Friday, 28 May 2010

LEGO is truly obsessed with its customers, why I love it and where it can go.

“Build it and they will come” goes the famous mantra. The Lego CEO Jørgen Vig Knudstorp once said in a Monocle Magazine interview that Lego is “entirely driven by those who love the brand”. I think he may be on to something…

Lego take a very open-source attitude towards their product to be as inclusive as possible for consumers; for example you can design your own models online and Lego will ship all the components to you and display it in stores for other people to buy. Individual bricks are sold in larger outlets to customise your building experience, making the possibilities of construction truly endless (people have erected record-breaking towers, working cars and even full-size houses out of these ingenious little bricks). This is a far cry from where the brand stood in the late 1990’s, with the company losing revenue and sales in steady decline. By selling off assets, downsizing and focusing on the core values of the brand (interactivity being one) Lego became true to itself which the public were attracted to. The brand now boasts record profits and sales with a fan base ‘cult of Lego’ that is unparalleled.

Because of the engaging nature of the product, people expect to be apart of the brand, and actively seek it out in categories that Lego does not currently occupy (people have made jewellery, electrical goods and artwork from Lego among the plethora of other things). The popularity of Lego has influenced how brands outside the product category perceive themselves such as the bank Santander (who have used Lego bricks as a metaphor for ‘engagement’ throughout their latest advertising campaign). Lego has entered the mainstream consciousness and continues to cultivate its relationship with consumers. For example the YouTube film ‘8-bit Trip’ (in which Lego is used for stop-motion animation) has become an online smash hit and fans continue to resonate with the brand because of UGC like this.

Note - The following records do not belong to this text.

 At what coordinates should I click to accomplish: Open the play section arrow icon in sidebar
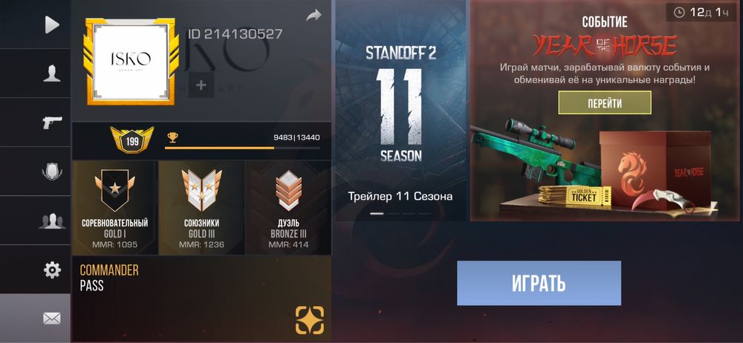point(52,25)
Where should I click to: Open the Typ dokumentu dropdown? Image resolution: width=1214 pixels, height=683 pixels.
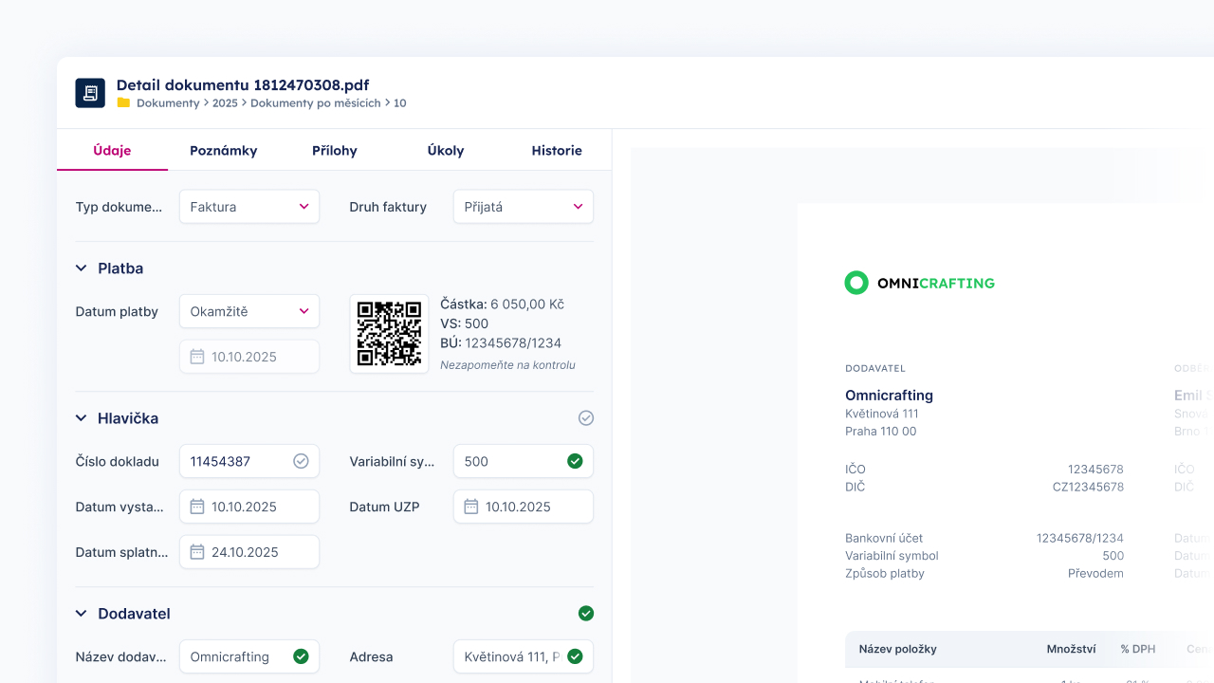[249, 207]
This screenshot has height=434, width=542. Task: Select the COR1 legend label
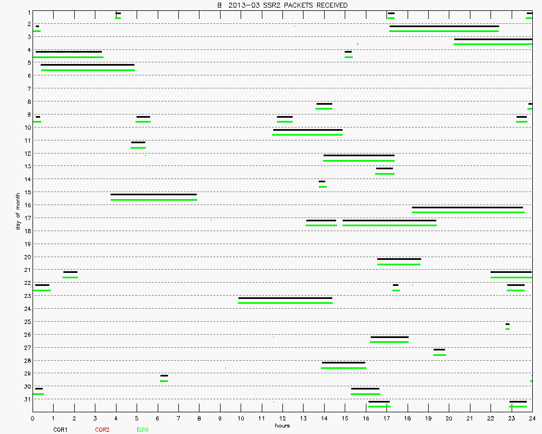(60, 430)
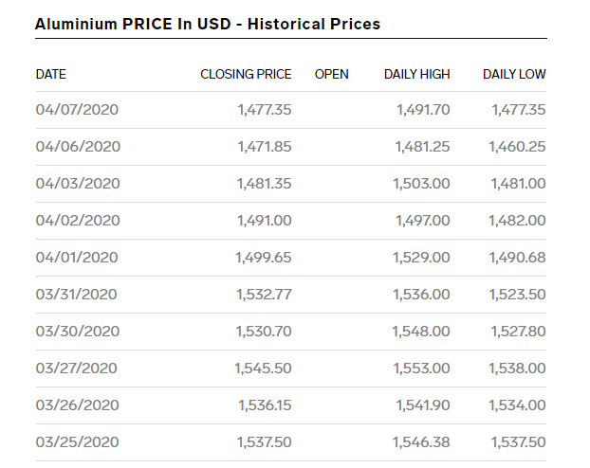Click the daily low value 1,460.25
The width and height of the screenshot is (590, 468).
(517, 147)
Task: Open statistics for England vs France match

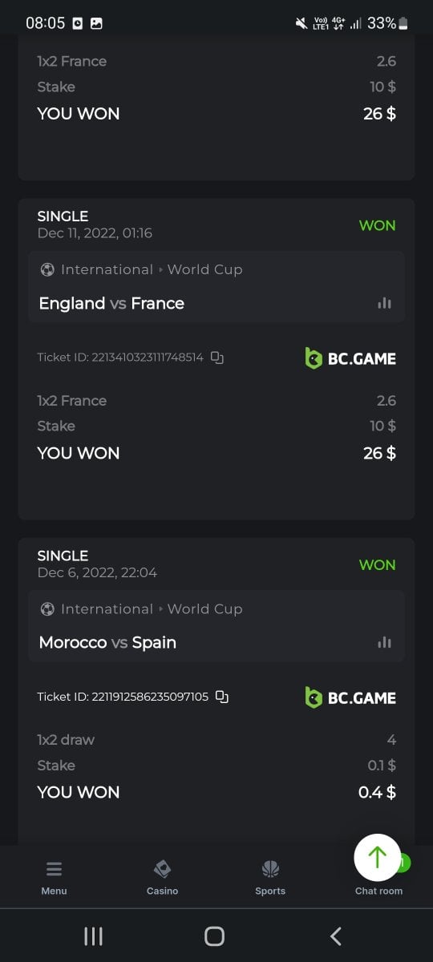Action: coord(385,303)
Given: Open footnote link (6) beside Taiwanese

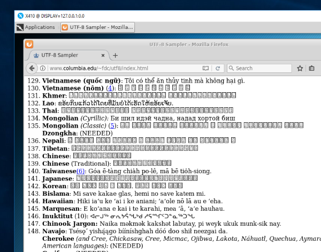Looking at the screenshot, I should tap(80, 171).
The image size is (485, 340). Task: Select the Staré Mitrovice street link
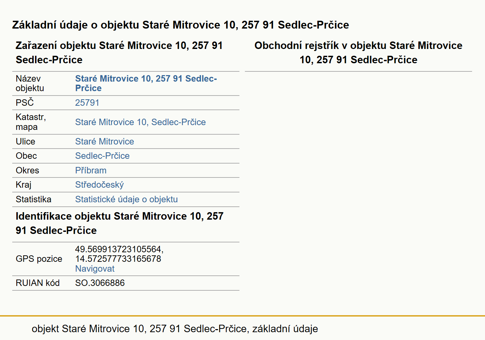click(104, 141)

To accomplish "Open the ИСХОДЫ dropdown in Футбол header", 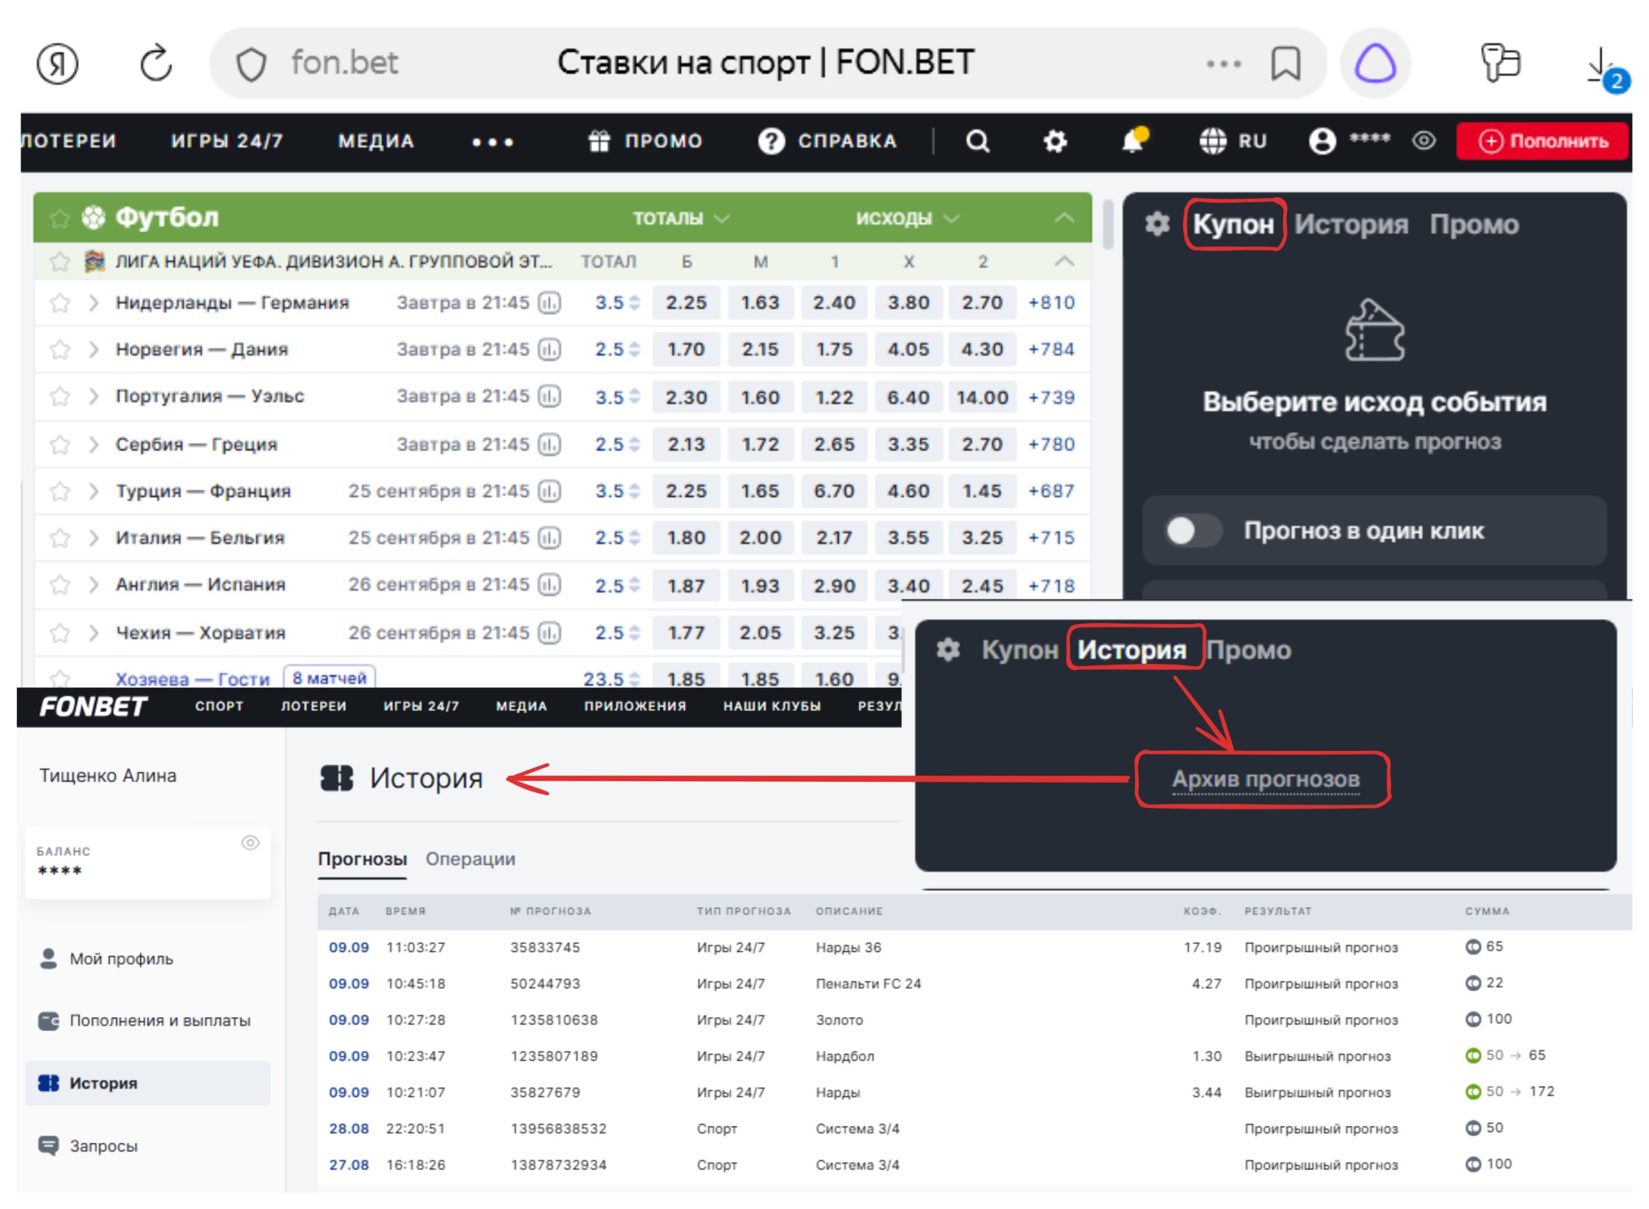I will click(x=907, y=218).
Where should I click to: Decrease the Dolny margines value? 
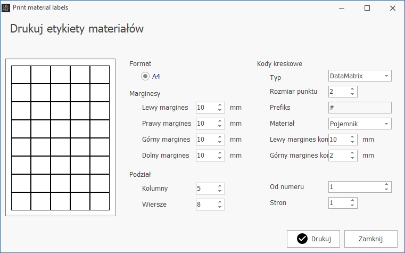click(x=220, y=158)
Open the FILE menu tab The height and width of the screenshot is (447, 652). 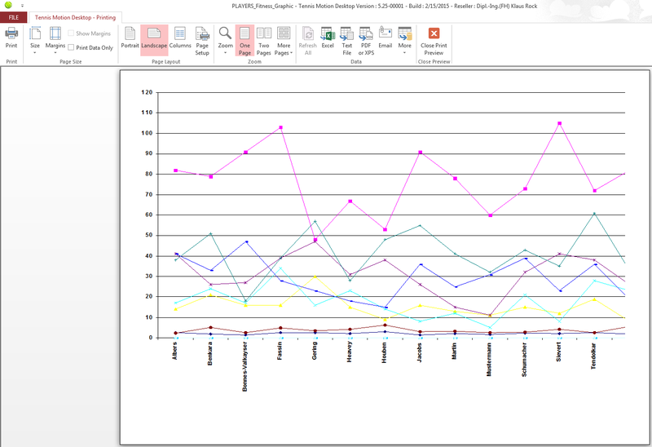pos(14,17)
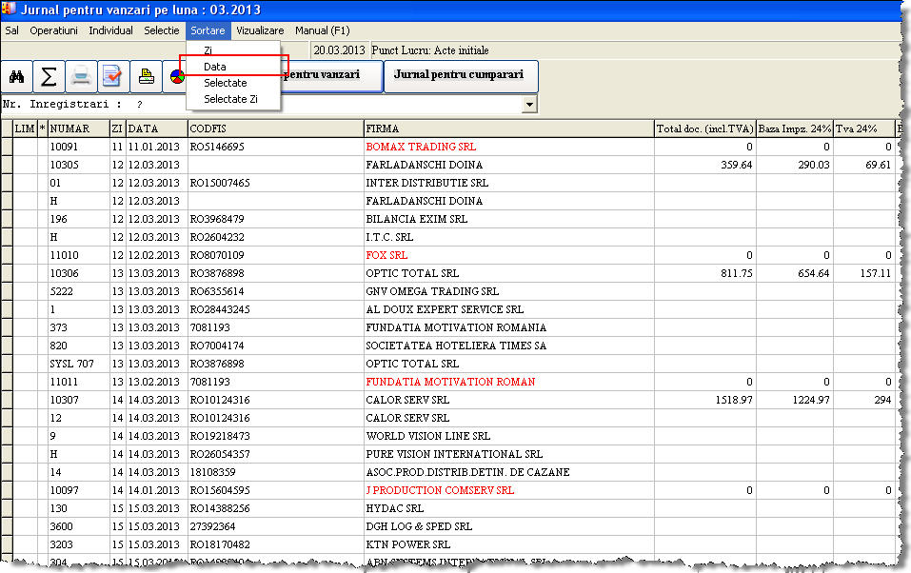Click the CODFIS column header
This screenshot has width=911, height=573.
[x=275, y=128]
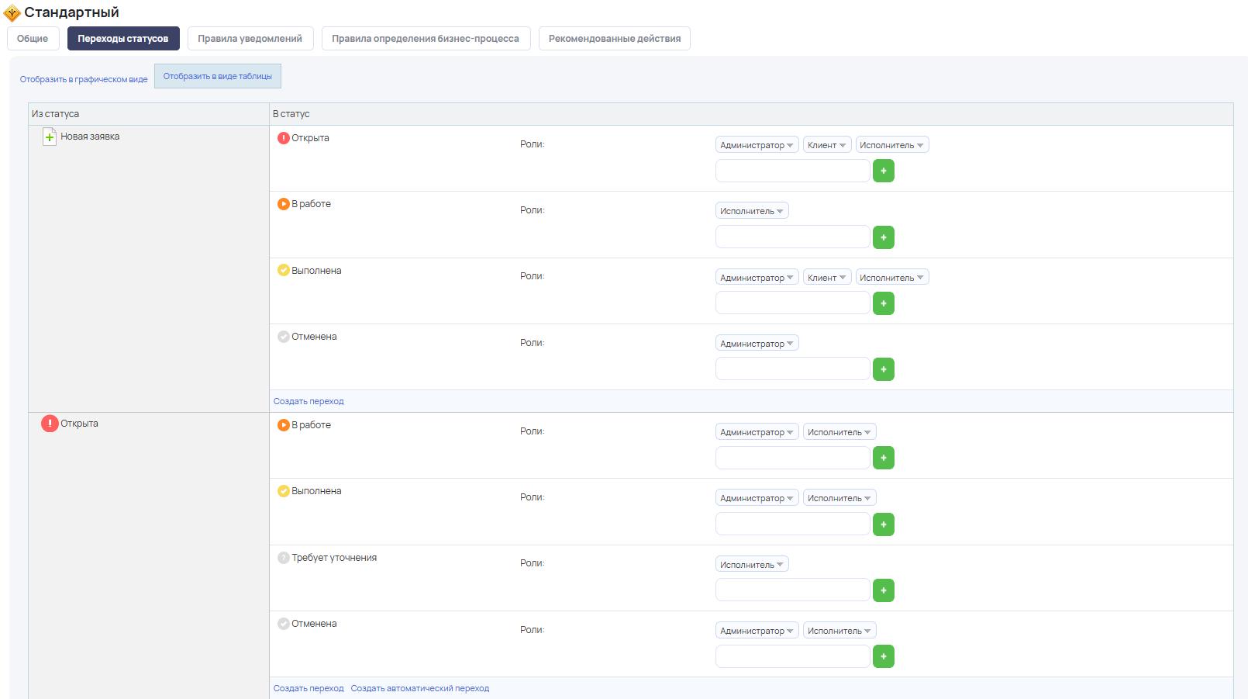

I love Lego not only because I played with it as a child, but because the brand has not run away from what it is about and retained its family-owned heritage by remaining in the small town of Billund in Denmark where the product was conceived over 75 years ago. The word ‘Lego’ is an amalgamation of the Danish words ‘leg’ and ‘godt’, which roughly translate as ‘play well’, and in keeping of this ethos the brand have given us a toy that not only exercises our ability to create, but our imaginations as well. I think that the brand can only go from strength-to-strength in the future (the fact that the recession didn’t even dent sales is testament to this). By inviting consumers into the heart of the brand, a deep relationship is forged that is difficult to break (a mere 2 million households in the US make up 50% of Lego’s sales globally). In future I can envision Lego becoming a more premium brand with select product launches and an educational tool for children (even a form of creative therapy for troubled individuals). The brand could become an art form in it’s own right and train children about construction techniques and how to express oneself with art (like a kind of ‘Lego philosophy‘).

Lego design competitions could be held to encourage people to see the product as more than a mere toy (there are communities in Japan who actively do this already, building highly advanced and detailed Lego robots). It’s a brand that has as much potential as your imagination permits you. Be true to yourself as Lego have and you can build your own empire, brick by brick.